Alors que la notion de faute s’est beaucoup diluée, la faute d’orthographe, elle, reste-t-elle impardonnable ?…

Lorsqu’on est nul en orthographe on se sent toujours coupable. Socialement, c’est un énorme handicap. Professionnellement aussi. Depuis quinze ans, par le biais des mails, on revient à l’écrit dans l’entreprise. Ceux qui ne maîtrisent pas l’orthographe, et parmi eux beaucoup de cadres supérieurs, sont obligés de se camoufler. 80 % de ceux que je reçois ont recours à une aide extérieure pour relire leurs courriers. Si l’entreprise s’en aperçoit, ils peuvent être accusés de rupture de confidentialité. C’est arrivé.
 
Pourquoi certains enfants intelligents sont-ils nuls en orthographe ?

On a vite fait de dire qu’ils sont dyslexiques. Or, il n’y a que 2 % d’enfants dyslexiques. D’après l’enquête Pisa 2009, 40 % des élèves français arrivent au collège avec une très mauvaise acquisition du langage, c’est-à-dire qu’ils ne sont pas capables d’écrire une seule phrase sans faute. D’après la toute dernière étude, ils seraient maintenant 50 % dans ce cas. Pour tous ces enfants, le problème remonte au CP et même en grande section, et vient de ce qu’ils ont appris à lire et à écrire avec une méthode qui ne leur convenait pas. D’après mes observations, les enfants auditifs s’en sortent bien à l’école. Ceux qui ont une intelligence visuelle ne peuvent s’en tirer qu’avec une méthode syllabique.

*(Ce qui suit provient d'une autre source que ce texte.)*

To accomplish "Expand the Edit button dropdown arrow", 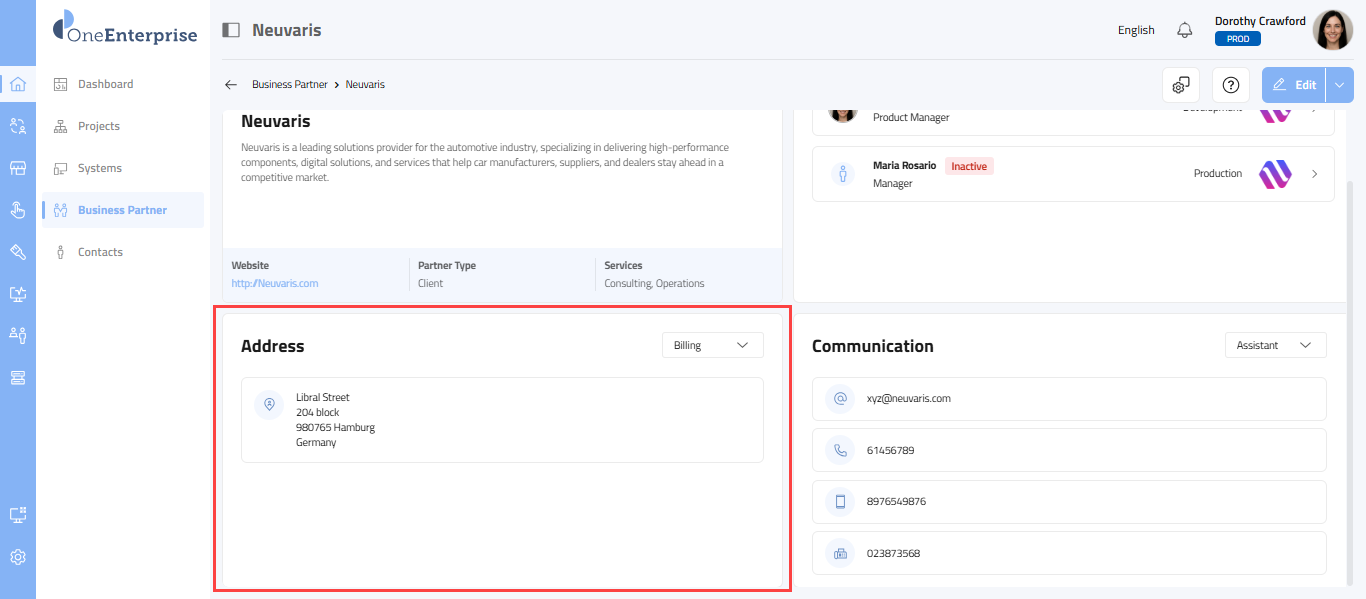I will tap(1340, 85).
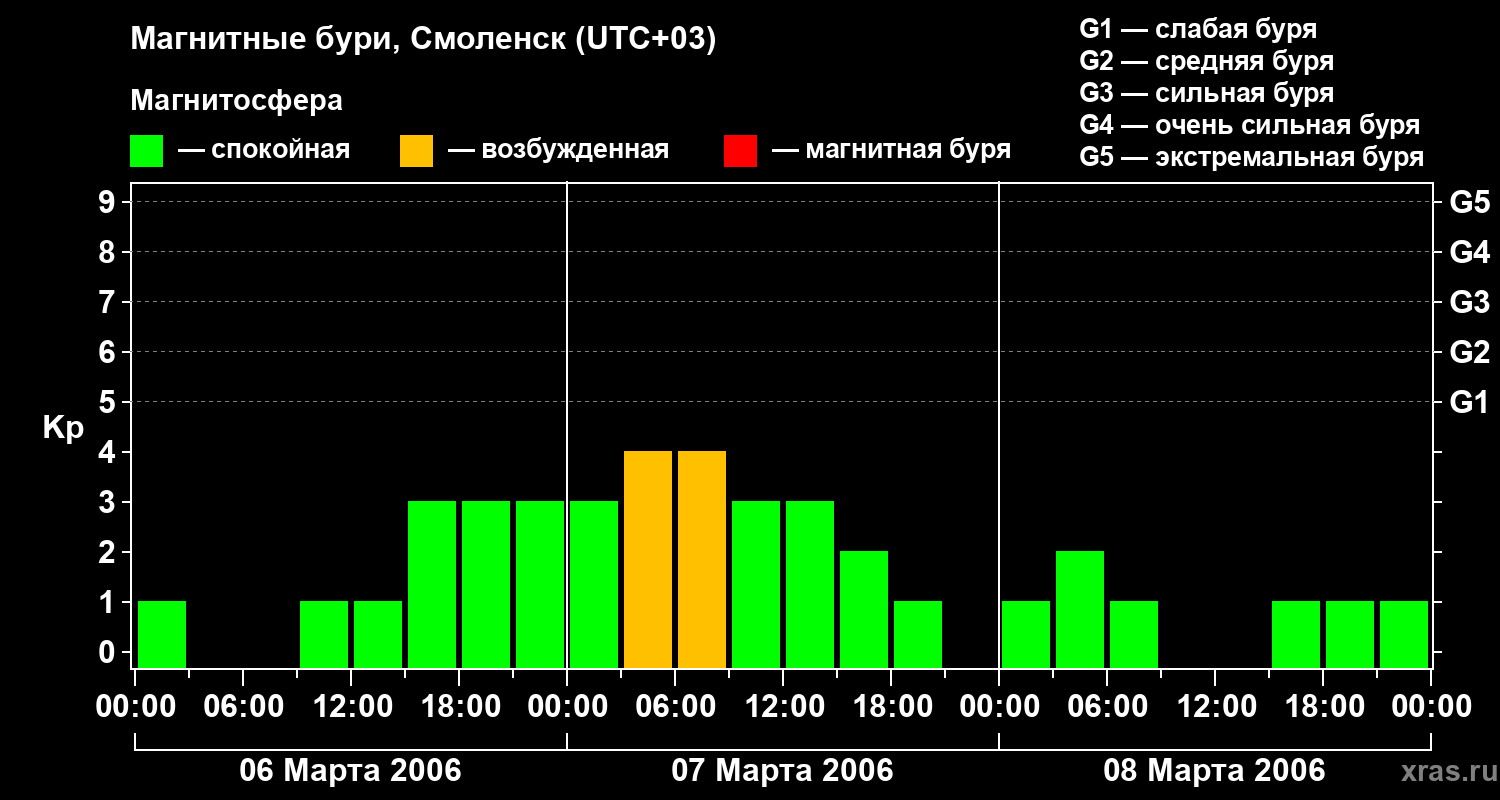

Les enfants kynesthésiques, ceux qui ont besoin de bouger, font sans cesse tomber leur crayon, mais montent à cheval comme des dieux, les plus malheureux à l’école, ont besoin de faire des gestes. Il y a des méthodes d’apprentissage qui associent les trois, le geste, l’image et le son, et peuvent être utilisées en classe. Mais je suis frappée de voir à quel point les enseignants ne se remettent pas en question. Un seul instituteur est venu se former, à ses frais, dans mon centre. J’ai reçu ensuite un mot du cancre de sa classe : «Je revis, je suis ressuscité.» Les professeurs ne sont formés qu’à enseigner aux bons élèves et ils martèlent aux mauvais qu’ils sont seuls responsables de leur naufrage. Si les enseignants exerçaient en entreprise, je ne crois pas que le patron les laisserait ainsi rencontrer 50 % d’échecs ou de futurs échecs. Non, ils auraient des comptes à rendre. Pour transmettre un savoir, il faut de la pédagogie. Pour apprendre aux enfants à apprendre, selon leur forme d’intelligence, il faut savoir comment fonctionnent le cerveau et la mémoire.
 
Êtes-vous favorable à une réforme qui simplifierait la langue française ?

Non, je respecte cette langue qui est belle même si elle m’a fait pleurer. Pour moi, l’hélicoptère ne pourrait pas décoller sans son h… Parce que le h ce sont ses pales qui tournent. Voilà un exemple d’image mentale que je me suis créée pour retenir comment s’écrit le mot. Toute la langue pour moi bruisse de ce genre de petite histoire.
 
La revanche des Nuls en orthographe d’Anne-Marie Gaignard, Calmann-Lévy, 250 p., 16,90 €.